Can a post-digital storytelling technique give our consumer goods longer and more valuable lives?

Do objects have stories? Or even histories?

A charity in the UK thinks they do, and is aiming to use technology to tell those stories to new purchasers. As reported by the BBC, Oxfam is allowing people who donate objects for sale in its charity shops to record something of why that object was meaningful to them, which the subsequent purchaser can then access via a QR code attached to the item. They can then go on to add to that item's story, if they wish. They call this Oxfam Shelflife:

Ever wondered about the stories behind some of the items you find in Oxfam shops – before they were sold to raise money for Oxfam’s poverty-busting work around the world? With Shelflife, you can find out – and share stories of your own experiences with Oxfam donated items.

But do items have intrinsic stories like this? For me, they certainly do. A little while ago I donated a mug to our local Cancer Research shop. There was a story behind it – I'd bought it when staying in a holiday flat with my mother, while she underwent chemotherapy in a nearby hospital. The flat didn't have any mugs, and teas was as vital to my Mum as coffee is to me, so off I went in search of mugs – and I found two for sale (discounted) in a nearby shop.

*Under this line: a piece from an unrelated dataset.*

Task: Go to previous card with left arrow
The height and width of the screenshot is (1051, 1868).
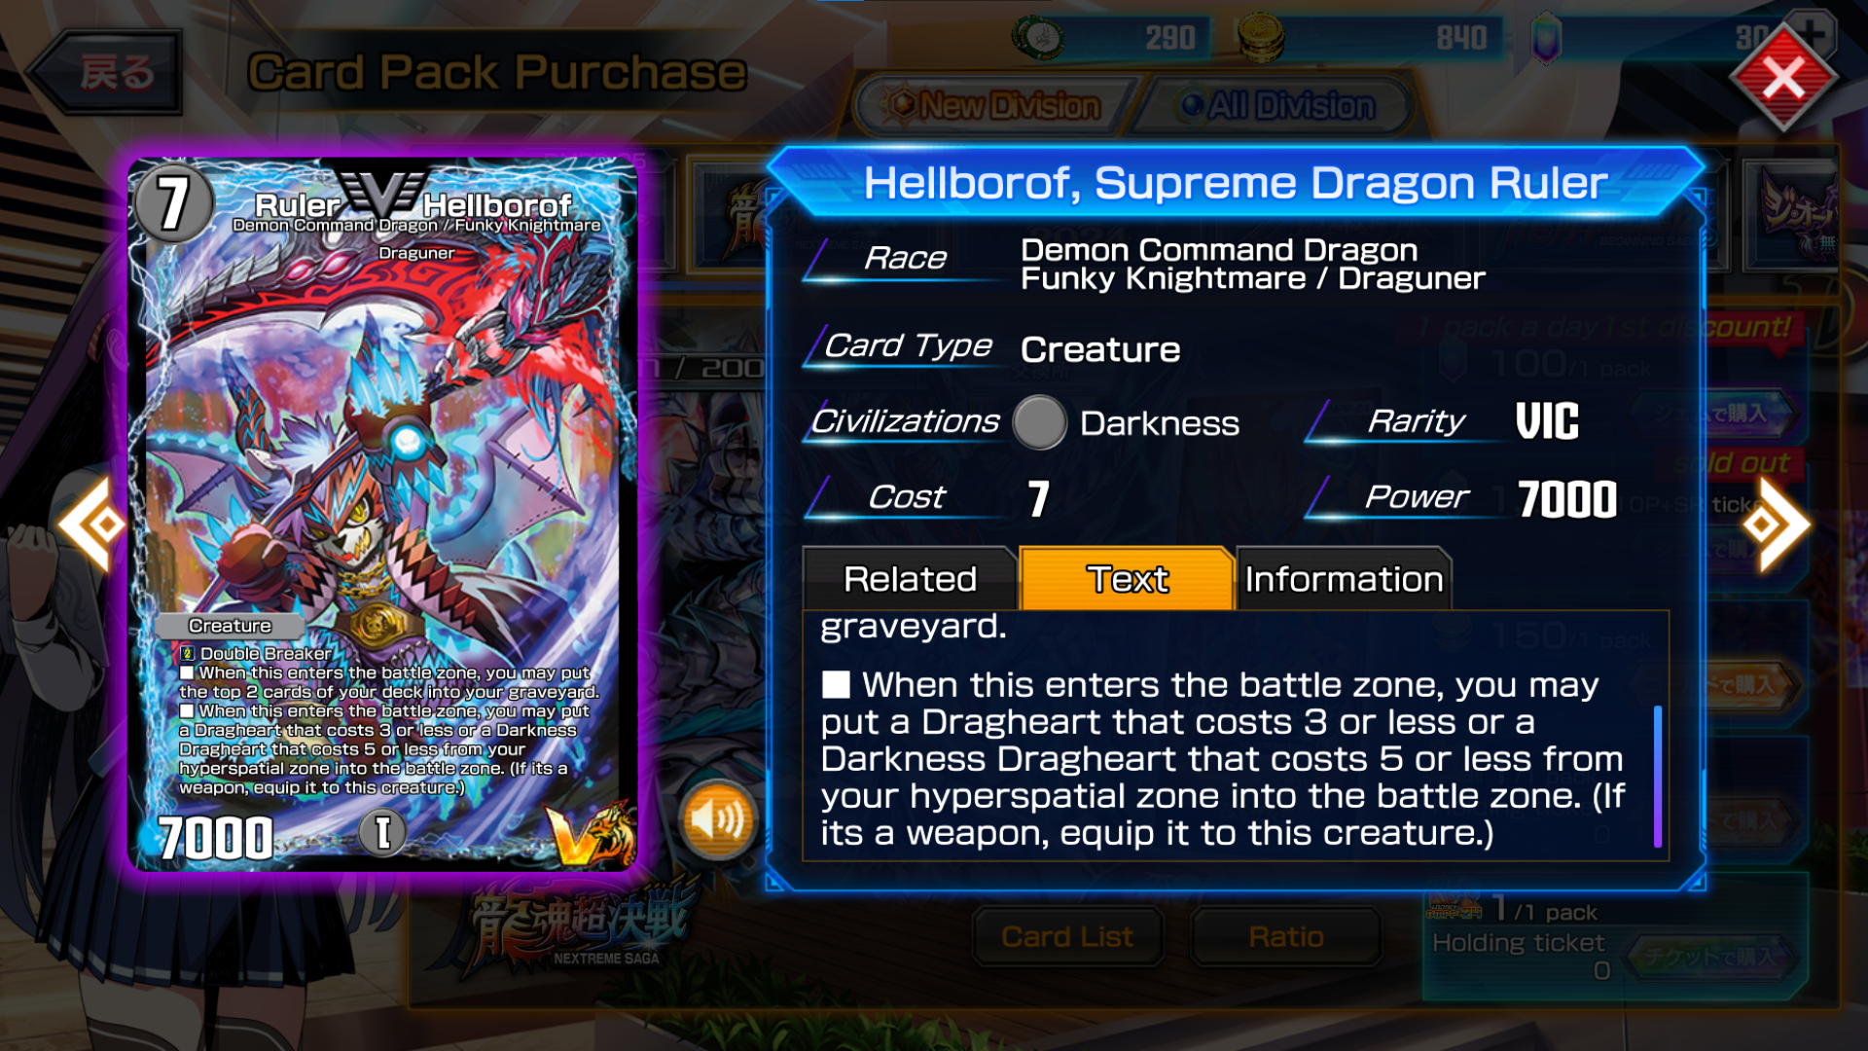Action: (92, 525)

Had this service been available to me locally, I could have passed the story of that mug onto whomever is its new owner. And that history might make it a more valuable object – or, at least, that's the hope of the trial. The app is iPhone-only for the time being.

The concept isn't restricted to Oxfam shops, though. It's built on the Tales of Things technology, which has both iOS and Android apps for you to play with, and which you can use to attach to anything you want to give away or sell. The online platform in the work of researchers from several different universities, and they have a very interesting concept they're calling “homemade media”:

In the context of social media and Web 2.0, homemade is also often referred to as user-generated content. What we mean is that you record or write a story about your chosen object yourself, either on video, audio, in images, text, or a combination of the above, and upload this tale to the Internet for others to see or hear. We call such stories and memories tales, not because we would necessarily want you to tell tales (in the sense of making things up), but because we feel that the term gives you a wide range of options of how to share your objects history with others. In other words, we hope that your tale will tell others why an object is important to you. The term also makes for a nice acronym, TOTeM, for Tales of Things and Electronic Memory. A totem pole of course contains a number of carvings which traditionally tell a clan or tribes stories and histories. Fitting, dont you think?!

Yes, I do. And I think giving new value and new life to these objects which were, traditionally, at the end of their consumer journey brings a whole new level of meaning to the green concept of reuse – and that the blending of the physical and the digital is a practical example of post-digital at work.